(2026-03-01, 05:20 PM)villain Wrote: I've got as far as trying to screen the device using "screen /dev/tty.usbmodem14301 115200" in terminal (I couldn't get PuTTY working) but it throws a quick error (something about resources being busy) then "Sorry, could not find a PTY." and returns to the previous terminal window.
I sometimes get a message like this from tangara-cli and have to retry, so just in case you haven't tried doing it again, try that and the issue may go away. I'm not a Mac user, so I'm not sure what would make the port busy (other than more update attempts) if you keep seeing it... I would probably just reboot :x
(2026-03-01, 05:20 PM)villain Wrote: I also tried to reinstall the firmware to the latest version, and I can no longer use the latest version of the Tangara Companion ("You can't open the application "Tangara Companion" because this application is not supported on this Mac." - I'm running MacOS Sonoma 14.6.1 on a 2018 Mac Mini)

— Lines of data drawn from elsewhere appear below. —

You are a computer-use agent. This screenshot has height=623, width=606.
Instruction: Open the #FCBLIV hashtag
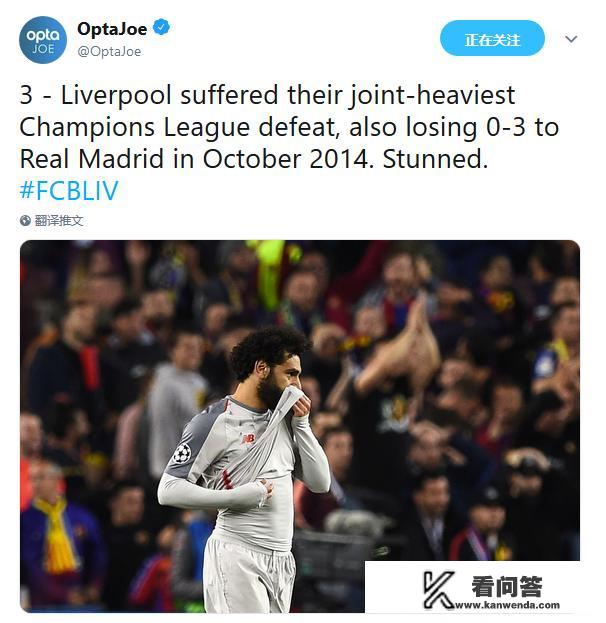point(69,190)
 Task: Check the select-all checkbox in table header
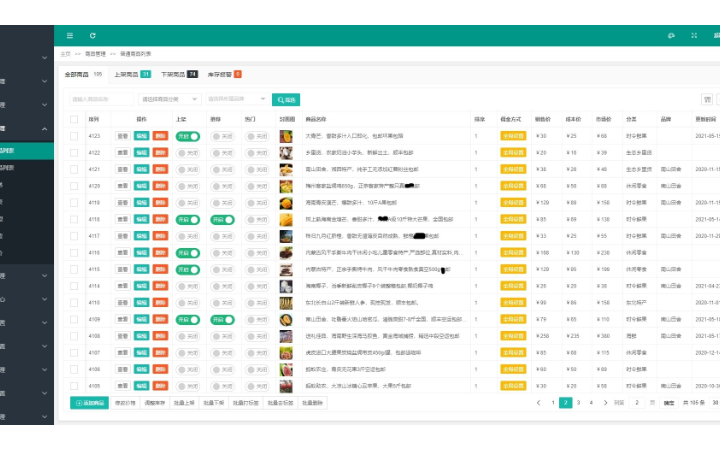click(x=74, y=119)
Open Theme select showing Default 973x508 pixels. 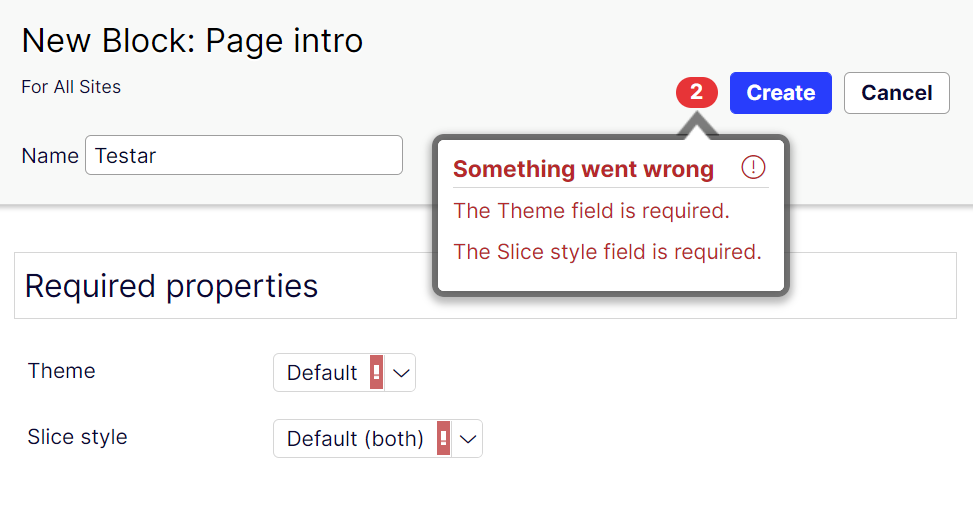pos(322,372)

Unfortunately, the last few versions of the Tangara Companion GUI haven't been built for MacOS x86_64, so you won't be able to flash new versions of Tangara using the companion. There's an issue for that here:
https://github.com/haileys/tangara-companion/issues/38
I'm assuming that when you reference the CLI not working, you mean the Tangara Companion CLI, so I'll suggest something else. It's a little more complex, but the "developer's" method of flashing the device is the most comprehensive:
https://cooltech.zone/tangara/docs/flash...ith-idf-py
Note that it's the "Recovery and Initial Flashing with idf.py" section specifically, since the esptool sections don't flash all partitions, and recent Tangara versions do need to flash all partitions to update properly. I haven't done it on a Mac, but I'm assuming you can get the development dependencies via homebrew or similar.
This would also let you do the `idf.py monitor` that ailurux recommended. You don't need screen or PuTTY with this method; idf.py does it for you.